- _Stored data entries_:
Segment Open
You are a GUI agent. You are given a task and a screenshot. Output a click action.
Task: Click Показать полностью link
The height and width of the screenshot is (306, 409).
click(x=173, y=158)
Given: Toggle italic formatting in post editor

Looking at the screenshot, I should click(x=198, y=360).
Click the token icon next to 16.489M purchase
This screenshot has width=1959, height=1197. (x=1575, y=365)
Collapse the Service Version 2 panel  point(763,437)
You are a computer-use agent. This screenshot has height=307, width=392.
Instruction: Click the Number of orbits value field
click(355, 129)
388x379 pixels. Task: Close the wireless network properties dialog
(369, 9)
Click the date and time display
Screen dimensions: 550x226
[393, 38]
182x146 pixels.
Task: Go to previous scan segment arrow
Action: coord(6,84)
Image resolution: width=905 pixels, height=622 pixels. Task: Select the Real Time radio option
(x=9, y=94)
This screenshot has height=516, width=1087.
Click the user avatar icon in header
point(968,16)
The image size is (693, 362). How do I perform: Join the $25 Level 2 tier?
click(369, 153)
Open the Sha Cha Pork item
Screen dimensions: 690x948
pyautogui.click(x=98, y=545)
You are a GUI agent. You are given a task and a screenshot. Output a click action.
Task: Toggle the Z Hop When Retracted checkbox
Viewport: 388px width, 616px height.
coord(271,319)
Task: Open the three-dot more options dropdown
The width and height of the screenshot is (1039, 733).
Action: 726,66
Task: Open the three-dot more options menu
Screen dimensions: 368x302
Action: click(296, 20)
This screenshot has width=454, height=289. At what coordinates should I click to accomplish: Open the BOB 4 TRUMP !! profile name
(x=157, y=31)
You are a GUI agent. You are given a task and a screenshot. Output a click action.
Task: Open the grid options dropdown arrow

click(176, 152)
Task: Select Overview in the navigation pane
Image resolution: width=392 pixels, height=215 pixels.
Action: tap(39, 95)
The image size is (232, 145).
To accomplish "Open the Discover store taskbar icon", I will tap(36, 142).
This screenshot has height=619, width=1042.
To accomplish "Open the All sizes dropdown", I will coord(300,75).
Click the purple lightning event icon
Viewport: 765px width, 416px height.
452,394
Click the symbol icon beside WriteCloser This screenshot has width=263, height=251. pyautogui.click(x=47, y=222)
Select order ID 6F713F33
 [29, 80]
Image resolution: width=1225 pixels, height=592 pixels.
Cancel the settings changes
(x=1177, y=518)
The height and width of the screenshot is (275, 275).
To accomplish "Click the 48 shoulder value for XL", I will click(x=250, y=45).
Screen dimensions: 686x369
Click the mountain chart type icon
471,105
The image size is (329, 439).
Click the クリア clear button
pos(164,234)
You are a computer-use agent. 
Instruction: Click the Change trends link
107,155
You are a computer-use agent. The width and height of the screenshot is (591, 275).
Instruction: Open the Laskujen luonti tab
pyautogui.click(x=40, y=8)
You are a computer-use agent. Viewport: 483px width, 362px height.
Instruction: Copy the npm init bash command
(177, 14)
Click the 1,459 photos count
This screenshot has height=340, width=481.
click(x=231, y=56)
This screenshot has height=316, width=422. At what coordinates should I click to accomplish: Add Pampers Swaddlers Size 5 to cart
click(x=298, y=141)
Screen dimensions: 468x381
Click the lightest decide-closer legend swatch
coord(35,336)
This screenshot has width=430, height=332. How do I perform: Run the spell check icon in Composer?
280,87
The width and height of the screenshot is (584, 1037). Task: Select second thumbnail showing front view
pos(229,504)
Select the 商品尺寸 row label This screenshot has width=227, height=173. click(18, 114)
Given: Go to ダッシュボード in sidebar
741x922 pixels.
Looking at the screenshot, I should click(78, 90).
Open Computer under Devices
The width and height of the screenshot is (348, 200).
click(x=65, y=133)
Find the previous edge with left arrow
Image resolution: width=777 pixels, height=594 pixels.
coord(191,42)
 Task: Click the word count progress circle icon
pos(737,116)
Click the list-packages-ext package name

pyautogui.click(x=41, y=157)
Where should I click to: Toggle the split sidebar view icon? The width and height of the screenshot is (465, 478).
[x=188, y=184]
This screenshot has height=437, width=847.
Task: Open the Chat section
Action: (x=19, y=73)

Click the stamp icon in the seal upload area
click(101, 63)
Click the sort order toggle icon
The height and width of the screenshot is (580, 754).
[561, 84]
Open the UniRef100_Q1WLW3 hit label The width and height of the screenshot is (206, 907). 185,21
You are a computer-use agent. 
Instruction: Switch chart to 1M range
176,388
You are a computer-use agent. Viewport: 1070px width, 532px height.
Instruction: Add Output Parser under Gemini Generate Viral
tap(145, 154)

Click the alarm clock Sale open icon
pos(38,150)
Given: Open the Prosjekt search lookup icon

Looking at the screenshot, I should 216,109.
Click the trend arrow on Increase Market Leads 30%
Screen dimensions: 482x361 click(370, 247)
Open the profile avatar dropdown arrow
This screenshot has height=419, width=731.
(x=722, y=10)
Segment Closed
- _EXERCISE INSTRUCTIONS_:
Could each line above be retyped exactly?

- _FINISHED TASK_:
You are a GUI agent. You are given a task and a screenshot. Output a click action.
Task: Click Показать полностью link
The height and width of the screenshot is (306, 409).
click(x=173, y=158)
Given: Toggle italic formatting in post editor

Looking at the screenshot, I should click(x=198, y=360).
Click the token icon next to 16.489M purchase
This screenshot has width=1959, height=1197. (x=1575, y=365)
Collapse the Service Version 2 panel  point(763,437)
You are a computer-use agent. This screenshot has height=307, width=392.
Instruction: Click the Number of orbits value field
click(355, 129)
388x379 pixels. Task: Close the wireless network properties dialog
(369, 9)
Click the date and time display
Screen dimensions: 550x226
[393, 38]
182x146 pixels.
Task: Go to previous scan segment arrow
Action: coord(6,84)
Image resolution: width=905 pixels, height=622 pixels. Task: Select the Real Time radio option
(x=9, y=94)
This screenshot has height=516, width=1087.
Click the user avatar icon in header
point(968,16)
The image size is (693, 362). How do I perform: Join the $25 Level 2 tier?
click(369, 153)
Open the Sha Cha Pork item
Screen dimensions: 690x948
pyautogui.click(x=98, y=545)
You are a GUI agent. You are given a task and a screenshot. Output a click action.
Task: Toggle the Z Hop When Retracted checkbox
Viewport: 388px width, 616px height.
coord(271,319)
Task: Open the three-dot more options dropdown
The width and height of the screenshot is (1039, 733).
Action: 726,66
Task: Open the three-dot more options menu
Screen dimensions: 368x302
Action: click(296, 20)
This screenshot has width=454, height=289. At what coordinates should I click to accomplish: Open the BOB 4 TRUMP !! profile name
(x=157, y=31)
You are a GUI agent. You are given a task and a screenshot. Output a click action.
Task: Open the grid options dropdown arrow

click(176, 152)
Task: Select Overview in the navigation pane
Image resolution: width=392 pixels, height=215 pixels.
Action: tap(39, 95)
The image size is (232, 145).
To accomplish "Open the Discover store taskbar icon", I will tap(36, 142).
This screenshot has height=619, width=1042.
To accomplish "Open the All sizes dropdown", I will coord(300,75).
Click the purple lightning event icon
Viewport: 765px width, 416px height.
452,394
Click the symbol icon beside WriteCloser This screenshot has width=263, height=251. pyautogui.click(x=47, y=222)
Select order ID 6F713F33
 [29, 80]
Image resolution: width=1225 pixels, height=592 pixels.
Cancel the settings changes
(x=1177, y=518)
The height and width of the screenshot is (275, 275).
To accomplish "Click the 48 shoulder value for XL", I will click(x=250, y=45).
Screen dimensions: 686x369
Click the mountain chart type icon
471,105
The image size is (329, 439).
Click the クリア clear button
pos(164,234)
You are a computer-use agent. 
Instruction: Click the Change trends link
107,155
You are a computer-use agent. The width and height of the screenshot is (591, 275).
Instruction: Open the Laskujen luonti tab
pyautogui.click(x=40, y=8)
You are a computer-use agent. Viewport: 483px width, 362px height.
Instruction: Copy the npm init bash command
(177, 14)
Click the 1,459 photos count
This screenshot has height=340, width=481.
click(x=231, y=56)
This screenshot has height=316, width=422. At what coordinates should I click to accomplish: Add Pampers Swaddlers Size 5 to cart
click(x=298, y=141)
Screen dimensions: 468x381
Click the lightest decide-closer legend swatch
coord(35,336)
This screenshot has width=430, height=332. How do I perform: Run the spell check icon in Composer?
280,87
The width and height of the screenshot is (584, 1037). Task: Select second thumbnail showing front view
pos(229,504)
Select the 商品尺寸 row label This screenshot has width=227, height=173. click(18, 114)
Given: Go to ダッシュボード in sidebar
741x922 pixels.
Looking at the screenshot, I should click(78, 90).
Open Computer under Devices
The width and height of the screenshot is (348, 200).
click(x=65, y=133)
Find the previous edge with left arrow
Image resolution: width=777 pixels, height=594 pixels.
coord(191,42)
 Task: Click the word count progress circle icon
pos(737,116)
Click the list-packages-ext package name

pyautogui.click(x=41, y=157)
Where should I click to: Toggle the split sidebar view icon? The width and height of the screenshot is (465, 478).
[x=188, y=184]
This screenshot has height=437, width=847.
Task: Open the Chat section
Action: (x=19, y=73)

Click the stamp icon in the seal upload area
click(101, 63)
Click the sort order toggle icon
The height and width of the screenshot is (580, 754).
[561, 84]
Open the UniRef100_Q1WLW3 hit label The width and height of the screenshot is (206, 907). 185,21
You are a computer-use agent. 
Instruction: Switch chart to 1M range
176,388
You are a computer-use agent. Viewport: 1070px width, 532px height.
Instruction: Add Output Parser under Gemini Generate Viral
tap(145, 154)

Click the alarm clock Sale open icon
pos(38,150)
Given: Open the Prosjekt search lookup icon

Looking at the screenshot, I should 216,109.
Click the trend arrow on Increase Market Leads 30%
Screen dimensions: 482x361 click(370, 247)
Open the profile avatar dropdown arrow
This screenshot has height=419, width=731.
(x=722, y=10)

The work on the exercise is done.